→ **PROVIDED INFORMATION**
┌──

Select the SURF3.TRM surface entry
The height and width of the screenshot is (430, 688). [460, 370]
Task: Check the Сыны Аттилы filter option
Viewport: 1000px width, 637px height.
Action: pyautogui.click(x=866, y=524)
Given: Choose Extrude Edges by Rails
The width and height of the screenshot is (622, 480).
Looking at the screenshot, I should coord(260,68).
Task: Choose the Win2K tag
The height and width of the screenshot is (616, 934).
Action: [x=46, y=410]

└──
┌──

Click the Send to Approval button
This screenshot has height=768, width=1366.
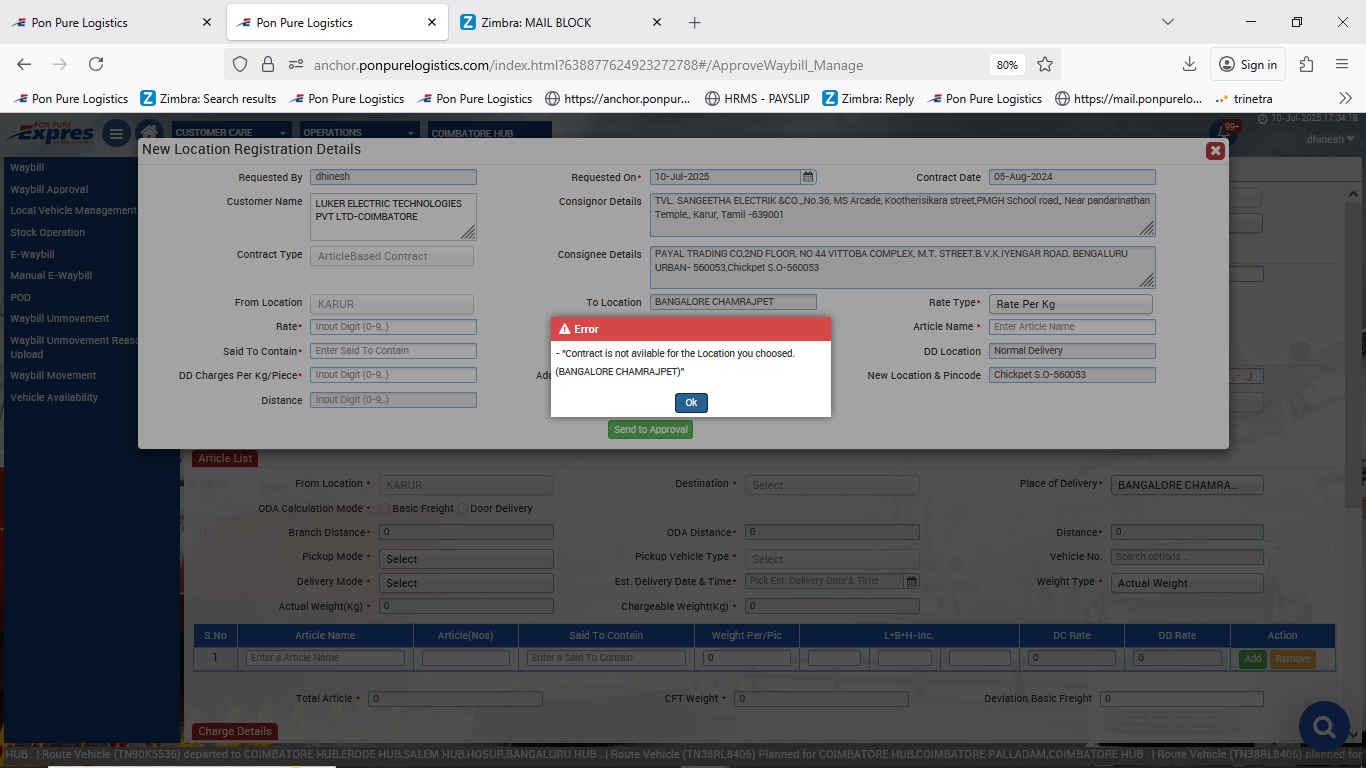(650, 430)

└──
┌──

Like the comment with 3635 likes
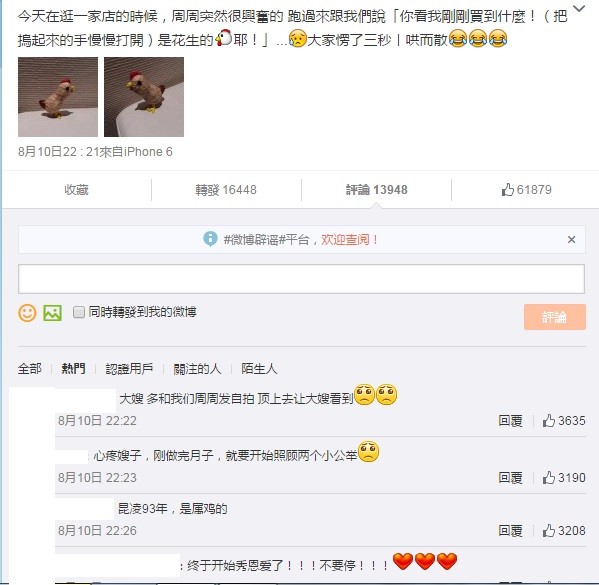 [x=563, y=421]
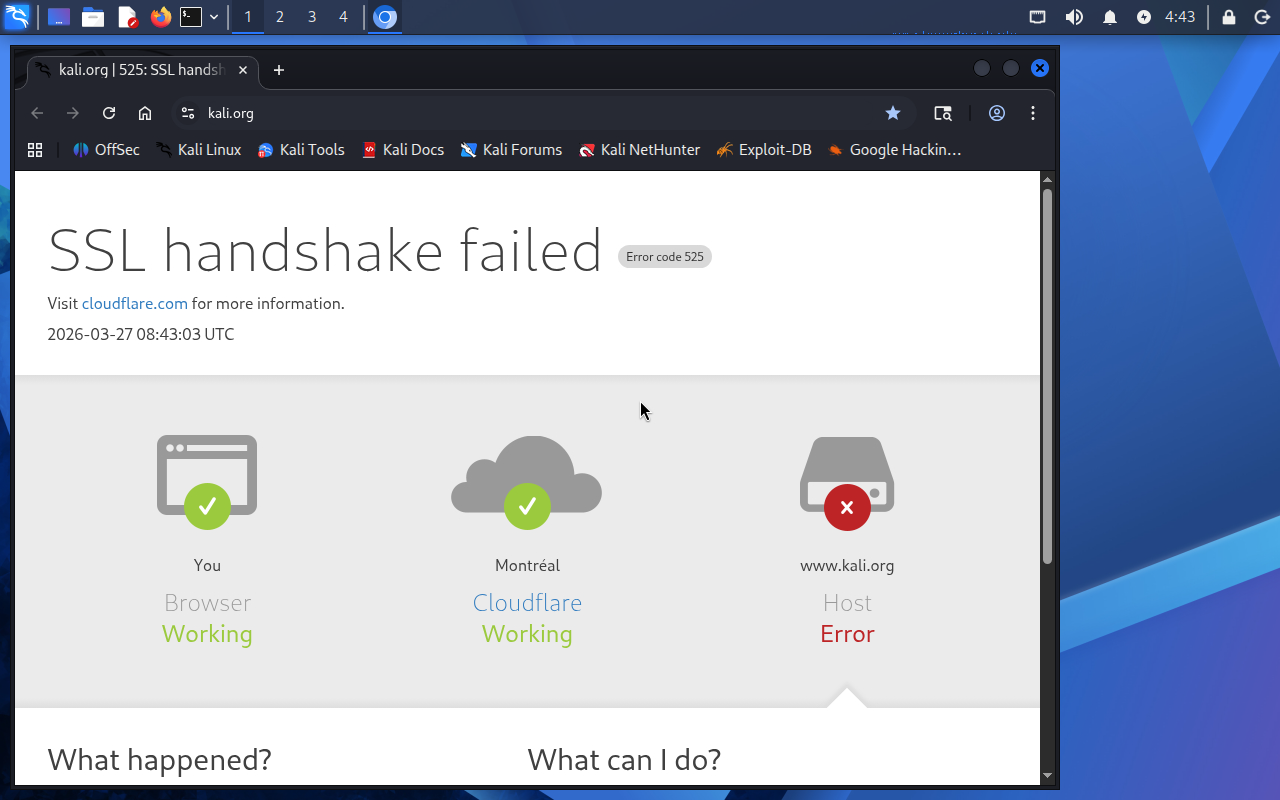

└──

→ **ACTION ITEM**
From the records above, return each line that includes "Task".

→ **RESPONSE FOR THIS EXERCISE**
Task: Check the Сыны Аттилы filter option
Task: Choose the Win2K tag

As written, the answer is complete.